Devil is a high concept film. Five people are trapped in an elevator, and we soon figure out that all five of them are actually terrible people who clearly deserve some form of divine punishment. Fortunately for us, one of those five people in the elevator also happens to be the literal devil incarnate (hence the title of the film), who stops the elevator, causes all sorts of technical problems, and starts killing off the elevator occupants one by one.
The thing to remember about Shyamalan’s stories is that, on the surface, coincidence plays a huge part in the events that follow. In truth, in Shyamalan’s films, it’s not about coincidence, but about some sort of divine plan. Everything happens for a reason, and all of those apparent coincidences are simply the workings of one higher power or another conspiring to make events happen the way they do.
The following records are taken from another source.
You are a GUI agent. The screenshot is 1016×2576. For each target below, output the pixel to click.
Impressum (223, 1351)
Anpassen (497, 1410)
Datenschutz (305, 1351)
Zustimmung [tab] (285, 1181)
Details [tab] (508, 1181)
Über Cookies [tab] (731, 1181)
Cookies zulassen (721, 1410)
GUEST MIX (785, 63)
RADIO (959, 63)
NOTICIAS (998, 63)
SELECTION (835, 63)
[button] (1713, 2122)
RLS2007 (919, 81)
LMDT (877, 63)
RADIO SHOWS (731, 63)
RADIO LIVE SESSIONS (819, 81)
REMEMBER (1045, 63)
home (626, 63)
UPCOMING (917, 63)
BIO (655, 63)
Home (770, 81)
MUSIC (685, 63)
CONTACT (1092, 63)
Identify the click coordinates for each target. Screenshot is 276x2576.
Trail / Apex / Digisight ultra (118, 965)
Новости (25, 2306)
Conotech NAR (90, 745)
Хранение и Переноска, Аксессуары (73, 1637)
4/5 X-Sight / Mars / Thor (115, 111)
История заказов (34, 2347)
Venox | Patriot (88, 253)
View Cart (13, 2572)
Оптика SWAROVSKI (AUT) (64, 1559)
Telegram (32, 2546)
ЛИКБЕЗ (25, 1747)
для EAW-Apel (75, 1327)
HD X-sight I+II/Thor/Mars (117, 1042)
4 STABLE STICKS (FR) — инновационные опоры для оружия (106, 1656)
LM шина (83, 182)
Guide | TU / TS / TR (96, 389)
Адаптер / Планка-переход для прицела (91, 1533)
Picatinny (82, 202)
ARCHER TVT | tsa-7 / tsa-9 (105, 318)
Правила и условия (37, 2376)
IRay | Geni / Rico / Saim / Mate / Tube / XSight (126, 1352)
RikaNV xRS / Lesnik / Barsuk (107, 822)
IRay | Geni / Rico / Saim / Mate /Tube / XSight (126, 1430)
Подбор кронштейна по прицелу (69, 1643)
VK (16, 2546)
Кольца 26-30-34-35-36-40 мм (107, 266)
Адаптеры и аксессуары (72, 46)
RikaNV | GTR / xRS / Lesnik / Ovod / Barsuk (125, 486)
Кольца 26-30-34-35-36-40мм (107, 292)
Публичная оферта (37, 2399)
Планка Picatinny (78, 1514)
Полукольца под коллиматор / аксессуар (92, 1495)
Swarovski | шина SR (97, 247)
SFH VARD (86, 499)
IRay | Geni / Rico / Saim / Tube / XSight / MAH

Signs is probably the most egregious of his films (that I’ve seen) to follow this path, but it’s undeniable that it’s also a major part of the plot of Devil.
Our elevator occupants are a shady businessman (Geoffrey Arend), an old kleptomaniac (Jenny O’Hara), a young gold digger (Bojana Novakovic), a security guard with a violent past (Bokeem Woodbine), and an ex-marine drifter (Logan Marshall-Green). Detective Bowden (Chris Messina), called to the area to investigate a potential suicide, is called in when things in the elevator start getting hairy. We learn that Detective Bowden’s family was killed by a hit-and-run driver five years previous. Since this is a Shyamalan screenplay, it should come as no surprise that one of the five elevator occupants is responsible for the death of his family.
The story that frames the movie comes from Ramirez (Jacob Vargas), who also works as a security guard in the building with the deadly elevator. Ramirez tells us in voiceover as the film opens that sometimes the devil comes to Earth to torment the damned before taking them with him. When he does that, it always starts with a suicide and the devil claims his victims in the sight of other people. More and more of this mythology comes to light as the film progresses, and because that is the story that we have happening here, all of the elements of the tale Ramirez spins are going to be accurate as well. Of course they are.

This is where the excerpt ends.